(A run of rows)
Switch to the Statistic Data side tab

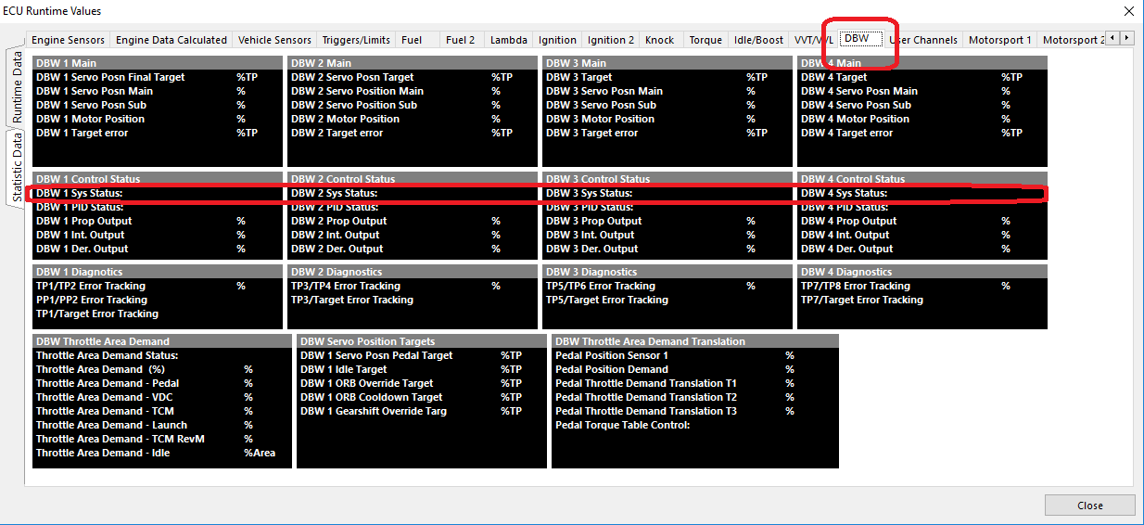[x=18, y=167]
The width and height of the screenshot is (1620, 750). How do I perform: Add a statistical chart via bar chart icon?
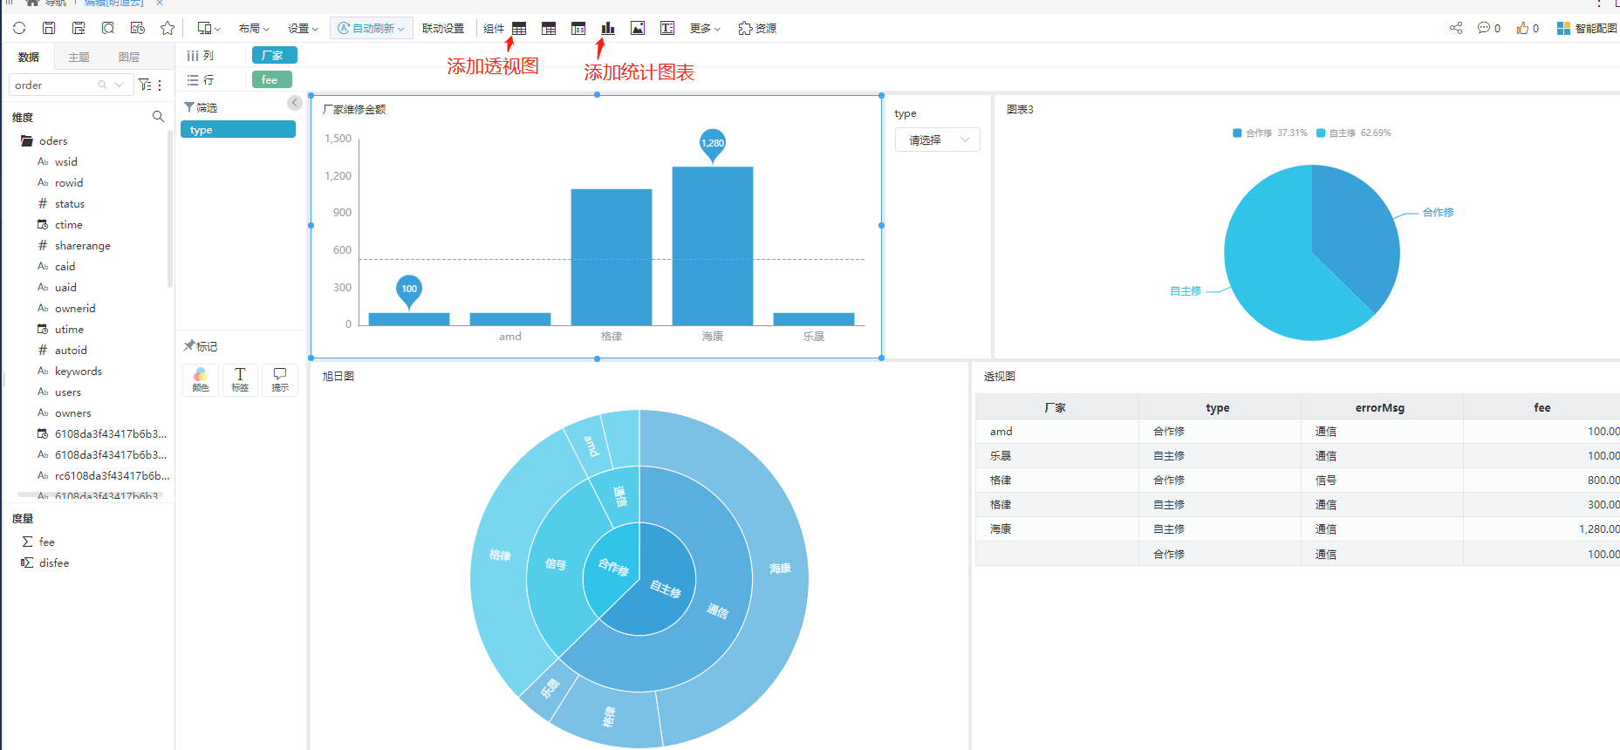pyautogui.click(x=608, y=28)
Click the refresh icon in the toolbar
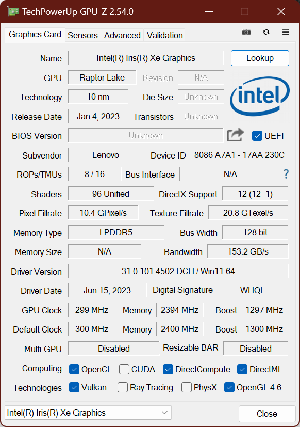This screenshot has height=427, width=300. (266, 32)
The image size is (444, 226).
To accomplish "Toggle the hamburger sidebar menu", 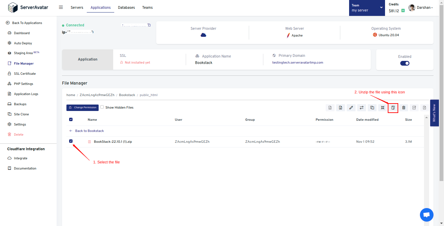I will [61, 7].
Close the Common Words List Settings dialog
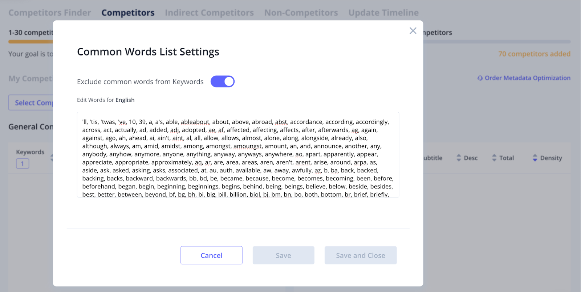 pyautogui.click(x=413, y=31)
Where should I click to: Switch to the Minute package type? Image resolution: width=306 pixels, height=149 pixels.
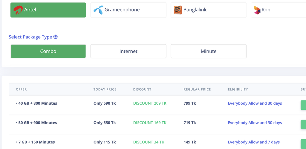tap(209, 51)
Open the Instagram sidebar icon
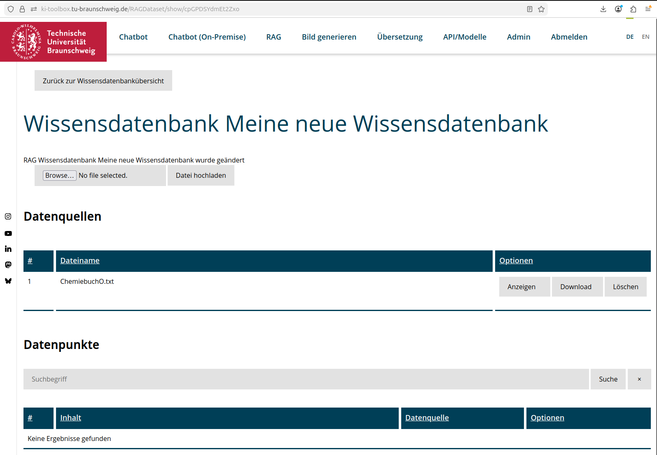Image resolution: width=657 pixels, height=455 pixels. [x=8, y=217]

> WHAT IS NEEDED: Recast the stretch of rows from the line containing "Where should I" through the end of the rows as a JSON list of strings, one string per line and no blank lines. Leave the pictures out.

> ANSWER:
[
  "Where should I click to: Switch to the Minute package type? Image resolution: width=306 pixels, height=149 pixels.",
  "tap(209, 51)",
  "Open the Instagram sidebar icon",
  "Image resolution: width=657 pixels, height=455 pixels. [x=8, y=217]"
]